For example, suppose that we have a set of input { 81, 94, 11, 96, 12, 99, 35 }, and our memory can sort 3 records only. By the simplest method we will obtain three runs: { 11, 81, 94 }, { 12, 96, 99 } and { 35 }. According to the replacement selection algorithm, we would read and sort the first 3 records { 81, 94, 11 } and output 11 as the smallest one. Then one space is available so 96 is read in and will join the first run since it is larger than 11. Now we have { 81, 94, 96 }. After 81 is out, 12 comes in but it must belong to the next run since it is smaller than 81. Hence we have { 94, 96, 12 } where 12 will stay since it belongs to the next run. When 94 is out and 99 is in, since 99 is larger than 94, it must belong to the first run. Eventually we will obtain two runs: the first one contains { 11, 81, 94, 96, 99 } and the second one contains { 12, 35 }.

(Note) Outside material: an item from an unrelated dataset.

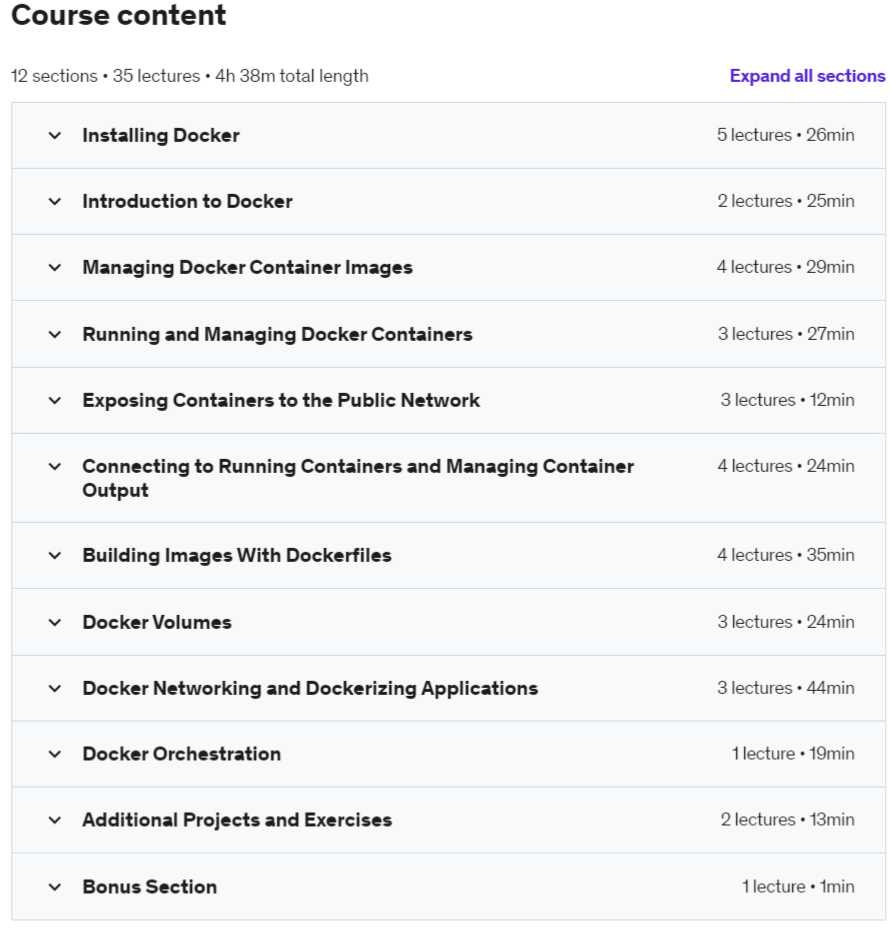The image size is (891, 928).
Task: Select the Docker Volumes section title
Action: click(157, 622)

Your job is to implement this replacement selection algorithm.

  • Input Specification:

Each input file contains several test cases. The first line gives two positive integers N (≤10^5) and M (<N/2), which are the total number of records to be sorted, and the capacity of the internal memory. Then N numbers are given in the next line, all in the range of int. All the numbers in a line are separated by a space.

  • Output Specification:

For each test case, print in each line a run (in ascending order) generated by the replacement selection algorithm. All the numbers in a line must be separated by exactly 1 space, and there must be no extra space at the beginning or the end of the line.

  • Sample Input:

    13 3
    81 94 11 96 12 99 17 35 28 58 41 75 15
    
  • Sample Output:

    11 81 94 96 99
    12 17 28 35 41 58 75
    15
    
Success
#include <iostream>
#include <queue>

using namespace std;

int main()
{
    int N, M;
    cin >> N >> M;
    priority_queue<int, vector<int>, greater<int>> curRun;
    priority_queue<int, vector<int>, greater<int>> nextRun;
    vector<int> input;
    for (int i = 0; i < N; i++)
    {
        int tmp;
        cin >> tmp;
        input.push_back(tmp);
    }

    // create first run
    for (int i = 0; i < M; i++)
    {
        curRun.push(input[i]);
    }

    // output head and compare with next input

    int cur = M;
    int output = curRun.top();
    curRun.pop();
    cout << output;

    while (cur < N)
    {
        if (input[cur] < output)
        {
            // input is smaller than output, put it in next run
            nextRun.push(input[cur]);
            cur++;
        }
        else
        {
            // input is larger than output, put it in current run
            curRun.push(input[cur]);
            cur++;
        }

        // if current run is empty, break line
        if (curRun.empty())
        {
            cout << endl;
            // swap current run and next run
            curRun.swap(nextRun);
            // output head of current run
            output = curRun.top();
            curRun.pop();
            cout << output;
        }
        else
        {
            // output head of current run
            output = curRun.top();
            curRun.pop();
            cout  << " " << output;
        }
    }

    // output last run
    while (!curRun.empty())
    {
        output = curRun.top();
        curRun.pop();
        cout  << " " << output;
    }

    // and the next run
    if(!nextRun.empty())
        cout << endl;
    while (!nextRun.empty())
    {
        output = nextRun.top();
        nextRun.pop();
        cout << output;
        if(nextRun.size() != 0)
            cout << " ";
    }

    cout << endl;

    return 0;
}